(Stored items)
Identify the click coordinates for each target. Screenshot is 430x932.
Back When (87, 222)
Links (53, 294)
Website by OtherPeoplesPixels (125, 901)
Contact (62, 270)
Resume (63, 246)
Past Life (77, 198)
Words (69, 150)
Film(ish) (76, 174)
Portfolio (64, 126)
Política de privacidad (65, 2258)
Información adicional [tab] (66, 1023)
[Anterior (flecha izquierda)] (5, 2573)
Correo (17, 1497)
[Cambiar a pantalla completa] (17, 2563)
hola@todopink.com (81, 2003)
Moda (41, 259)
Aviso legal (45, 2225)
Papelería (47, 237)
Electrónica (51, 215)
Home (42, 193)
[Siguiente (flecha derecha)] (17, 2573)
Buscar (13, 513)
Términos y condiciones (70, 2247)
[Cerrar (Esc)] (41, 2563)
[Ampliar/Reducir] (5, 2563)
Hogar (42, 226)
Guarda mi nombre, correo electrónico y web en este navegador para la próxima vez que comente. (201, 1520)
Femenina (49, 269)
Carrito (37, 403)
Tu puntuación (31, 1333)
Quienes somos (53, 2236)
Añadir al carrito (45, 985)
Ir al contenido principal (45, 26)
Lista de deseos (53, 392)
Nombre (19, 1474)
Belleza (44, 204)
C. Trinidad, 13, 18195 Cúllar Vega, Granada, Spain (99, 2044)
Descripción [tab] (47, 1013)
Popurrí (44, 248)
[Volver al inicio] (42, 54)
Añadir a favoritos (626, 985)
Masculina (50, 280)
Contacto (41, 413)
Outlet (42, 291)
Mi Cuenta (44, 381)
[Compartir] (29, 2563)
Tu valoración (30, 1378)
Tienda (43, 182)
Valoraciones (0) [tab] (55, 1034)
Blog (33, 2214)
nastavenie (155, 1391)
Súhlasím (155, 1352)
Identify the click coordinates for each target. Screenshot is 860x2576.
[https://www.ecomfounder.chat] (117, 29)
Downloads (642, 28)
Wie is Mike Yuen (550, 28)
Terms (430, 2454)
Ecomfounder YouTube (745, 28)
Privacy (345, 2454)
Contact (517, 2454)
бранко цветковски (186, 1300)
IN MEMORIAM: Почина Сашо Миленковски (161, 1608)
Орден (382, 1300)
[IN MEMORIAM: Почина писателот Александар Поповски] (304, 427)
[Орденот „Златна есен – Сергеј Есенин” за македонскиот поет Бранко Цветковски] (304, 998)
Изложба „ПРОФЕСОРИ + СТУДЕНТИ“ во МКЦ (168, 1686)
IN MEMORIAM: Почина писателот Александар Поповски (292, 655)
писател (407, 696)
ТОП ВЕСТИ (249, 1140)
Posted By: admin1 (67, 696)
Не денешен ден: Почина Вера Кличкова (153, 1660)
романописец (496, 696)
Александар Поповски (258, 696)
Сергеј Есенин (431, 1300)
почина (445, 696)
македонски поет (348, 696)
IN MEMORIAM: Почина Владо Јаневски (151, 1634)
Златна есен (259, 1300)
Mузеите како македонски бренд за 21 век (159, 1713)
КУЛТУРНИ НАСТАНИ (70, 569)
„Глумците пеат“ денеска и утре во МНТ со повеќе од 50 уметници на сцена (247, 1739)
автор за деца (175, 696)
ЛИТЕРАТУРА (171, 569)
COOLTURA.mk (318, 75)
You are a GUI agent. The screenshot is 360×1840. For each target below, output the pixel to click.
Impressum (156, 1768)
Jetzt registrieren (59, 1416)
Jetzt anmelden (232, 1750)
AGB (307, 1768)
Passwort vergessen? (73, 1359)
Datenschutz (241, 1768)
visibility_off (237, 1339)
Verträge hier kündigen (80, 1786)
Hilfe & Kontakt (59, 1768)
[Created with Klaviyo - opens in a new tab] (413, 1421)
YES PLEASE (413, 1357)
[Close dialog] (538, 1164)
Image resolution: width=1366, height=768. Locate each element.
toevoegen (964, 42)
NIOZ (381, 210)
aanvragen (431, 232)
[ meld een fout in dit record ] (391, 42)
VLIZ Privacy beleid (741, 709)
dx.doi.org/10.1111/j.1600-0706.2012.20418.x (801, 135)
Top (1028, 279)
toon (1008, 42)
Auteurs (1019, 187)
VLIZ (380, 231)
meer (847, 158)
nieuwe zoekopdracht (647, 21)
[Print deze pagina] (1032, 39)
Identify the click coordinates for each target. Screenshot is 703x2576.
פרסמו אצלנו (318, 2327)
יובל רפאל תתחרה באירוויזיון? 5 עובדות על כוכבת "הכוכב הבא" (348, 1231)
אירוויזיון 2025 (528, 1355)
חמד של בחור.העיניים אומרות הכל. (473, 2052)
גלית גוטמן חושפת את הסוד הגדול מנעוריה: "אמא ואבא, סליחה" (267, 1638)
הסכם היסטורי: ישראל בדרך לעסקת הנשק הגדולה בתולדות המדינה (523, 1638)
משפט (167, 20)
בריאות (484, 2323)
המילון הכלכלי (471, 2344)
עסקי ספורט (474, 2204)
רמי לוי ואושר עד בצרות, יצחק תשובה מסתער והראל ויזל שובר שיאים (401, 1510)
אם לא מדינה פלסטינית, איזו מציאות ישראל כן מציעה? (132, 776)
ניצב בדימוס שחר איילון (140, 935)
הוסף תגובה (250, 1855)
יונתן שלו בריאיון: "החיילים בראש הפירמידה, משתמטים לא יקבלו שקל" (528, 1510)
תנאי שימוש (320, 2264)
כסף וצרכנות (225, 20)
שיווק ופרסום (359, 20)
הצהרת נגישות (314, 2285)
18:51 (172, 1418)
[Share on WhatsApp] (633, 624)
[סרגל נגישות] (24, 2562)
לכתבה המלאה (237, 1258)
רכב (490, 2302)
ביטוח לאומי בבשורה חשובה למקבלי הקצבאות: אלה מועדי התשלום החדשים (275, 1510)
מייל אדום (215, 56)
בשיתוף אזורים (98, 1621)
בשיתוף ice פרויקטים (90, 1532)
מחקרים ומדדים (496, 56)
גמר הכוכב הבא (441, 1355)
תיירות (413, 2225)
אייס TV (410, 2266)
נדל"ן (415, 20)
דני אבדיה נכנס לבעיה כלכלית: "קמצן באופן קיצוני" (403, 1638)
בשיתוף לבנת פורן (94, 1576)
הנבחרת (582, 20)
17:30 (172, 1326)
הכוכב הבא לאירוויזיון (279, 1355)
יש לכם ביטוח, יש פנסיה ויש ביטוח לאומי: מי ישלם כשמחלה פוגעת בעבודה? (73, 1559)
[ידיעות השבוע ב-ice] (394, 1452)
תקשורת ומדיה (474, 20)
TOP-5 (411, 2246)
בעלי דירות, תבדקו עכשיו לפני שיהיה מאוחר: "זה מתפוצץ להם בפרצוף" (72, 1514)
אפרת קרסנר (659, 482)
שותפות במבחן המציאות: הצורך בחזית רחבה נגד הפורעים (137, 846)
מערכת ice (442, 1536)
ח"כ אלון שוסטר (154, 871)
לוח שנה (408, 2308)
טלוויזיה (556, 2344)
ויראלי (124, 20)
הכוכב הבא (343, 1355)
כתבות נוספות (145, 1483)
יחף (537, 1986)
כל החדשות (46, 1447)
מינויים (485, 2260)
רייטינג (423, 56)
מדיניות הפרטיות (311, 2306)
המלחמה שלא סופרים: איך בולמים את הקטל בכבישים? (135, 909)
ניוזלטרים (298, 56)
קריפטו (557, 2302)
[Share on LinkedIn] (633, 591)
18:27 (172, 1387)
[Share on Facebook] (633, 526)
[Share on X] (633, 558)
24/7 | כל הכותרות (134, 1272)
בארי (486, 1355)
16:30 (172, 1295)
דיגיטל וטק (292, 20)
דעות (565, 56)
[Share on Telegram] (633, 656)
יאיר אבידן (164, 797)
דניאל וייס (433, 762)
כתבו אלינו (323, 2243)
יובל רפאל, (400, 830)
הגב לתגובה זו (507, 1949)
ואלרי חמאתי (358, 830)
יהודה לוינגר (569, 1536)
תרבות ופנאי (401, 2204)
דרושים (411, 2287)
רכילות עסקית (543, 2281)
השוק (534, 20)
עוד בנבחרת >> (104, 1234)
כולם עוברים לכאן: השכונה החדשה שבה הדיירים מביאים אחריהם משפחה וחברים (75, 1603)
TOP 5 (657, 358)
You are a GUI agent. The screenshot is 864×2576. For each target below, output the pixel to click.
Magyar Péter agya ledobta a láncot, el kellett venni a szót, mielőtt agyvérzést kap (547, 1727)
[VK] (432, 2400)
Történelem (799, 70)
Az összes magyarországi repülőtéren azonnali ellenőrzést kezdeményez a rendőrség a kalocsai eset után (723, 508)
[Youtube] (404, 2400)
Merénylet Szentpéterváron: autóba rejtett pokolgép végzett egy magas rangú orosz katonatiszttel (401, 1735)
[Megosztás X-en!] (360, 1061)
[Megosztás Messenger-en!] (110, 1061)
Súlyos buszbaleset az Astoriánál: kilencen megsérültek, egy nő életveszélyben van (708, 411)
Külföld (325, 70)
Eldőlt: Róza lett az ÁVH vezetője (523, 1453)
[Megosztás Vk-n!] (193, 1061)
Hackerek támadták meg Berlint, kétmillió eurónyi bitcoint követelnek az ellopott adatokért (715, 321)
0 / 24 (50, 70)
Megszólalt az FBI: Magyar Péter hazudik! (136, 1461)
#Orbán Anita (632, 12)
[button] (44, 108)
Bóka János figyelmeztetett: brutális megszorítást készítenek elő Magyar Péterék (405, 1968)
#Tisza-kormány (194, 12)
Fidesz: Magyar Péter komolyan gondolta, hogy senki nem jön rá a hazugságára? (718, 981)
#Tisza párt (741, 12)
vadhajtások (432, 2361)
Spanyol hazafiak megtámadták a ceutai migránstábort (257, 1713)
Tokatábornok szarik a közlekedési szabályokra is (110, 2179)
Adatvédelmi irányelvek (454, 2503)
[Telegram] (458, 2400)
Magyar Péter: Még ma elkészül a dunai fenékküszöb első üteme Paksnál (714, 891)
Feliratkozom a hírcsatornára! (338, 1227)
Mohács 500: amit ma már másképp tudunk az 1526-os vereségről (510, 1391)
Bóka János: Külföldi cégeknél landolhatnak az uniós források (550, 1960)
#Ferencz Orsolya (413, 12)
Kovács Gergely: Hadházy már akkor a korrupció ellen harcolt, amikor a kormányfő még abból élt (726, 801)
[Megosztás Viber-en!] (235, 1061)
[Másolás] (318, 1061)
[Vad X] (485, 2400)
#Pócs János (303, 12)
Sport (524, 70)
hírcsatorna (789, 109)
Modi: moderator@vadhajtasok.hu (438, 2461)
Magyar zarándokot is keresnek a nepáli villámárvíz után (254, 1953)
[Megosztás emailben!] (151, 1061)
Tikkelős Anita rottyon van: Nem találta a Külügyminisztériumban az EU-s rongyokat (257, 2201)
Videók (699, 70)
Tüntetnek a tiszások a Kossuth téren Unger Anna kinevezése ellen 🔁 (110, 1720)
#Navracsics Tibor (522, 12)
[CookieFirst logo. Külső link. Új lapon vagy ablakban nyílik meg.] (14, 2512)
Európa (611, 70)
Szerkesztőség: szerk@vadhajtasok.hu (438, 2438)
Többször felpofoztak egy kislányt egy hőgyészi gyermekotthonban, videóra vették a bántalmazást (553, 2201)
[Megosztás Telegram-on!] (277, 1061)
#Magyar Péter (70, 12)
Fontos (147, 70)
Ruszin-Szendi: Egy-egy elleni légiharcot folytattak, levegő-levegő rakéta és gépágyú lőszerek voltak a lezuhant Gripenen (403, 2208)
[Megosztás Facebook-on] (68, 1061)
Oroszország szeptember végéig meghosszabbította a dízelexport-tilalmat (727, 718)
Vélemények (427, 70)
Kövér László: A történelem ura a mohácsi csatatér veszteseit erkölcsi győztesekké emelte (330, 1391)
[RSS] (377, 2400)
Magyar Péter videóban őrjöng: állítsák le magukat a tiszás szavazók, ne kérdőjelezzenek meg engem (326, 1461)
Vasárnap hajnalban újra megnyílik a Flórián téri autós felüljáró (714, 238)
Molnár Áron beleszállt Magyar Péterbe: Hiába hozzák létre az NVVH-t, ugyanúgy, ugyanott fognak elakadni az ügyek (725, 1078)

--- BRIEF ---
Repeat the entries above verbatim, but only from the line that has "Resume (63, 246)" down to the line that has "[Cambiar a pantalla completa] (17, 2563)", inclusive.

--- EXERCISE RESULT ---
Resume (63, 246)
Past Life (77, 198)
Words (69, 150)
Film(ish) (76, 174)
Portfolio (64, 126)
Política de privacidad (65, 2258)
Información adicional [tab] (66, 1023)
[Anterior (flecha izquierda)] (5, 2573)
Correo (17, 1497)
[Cambiar a pantalla completa] (17, 2563)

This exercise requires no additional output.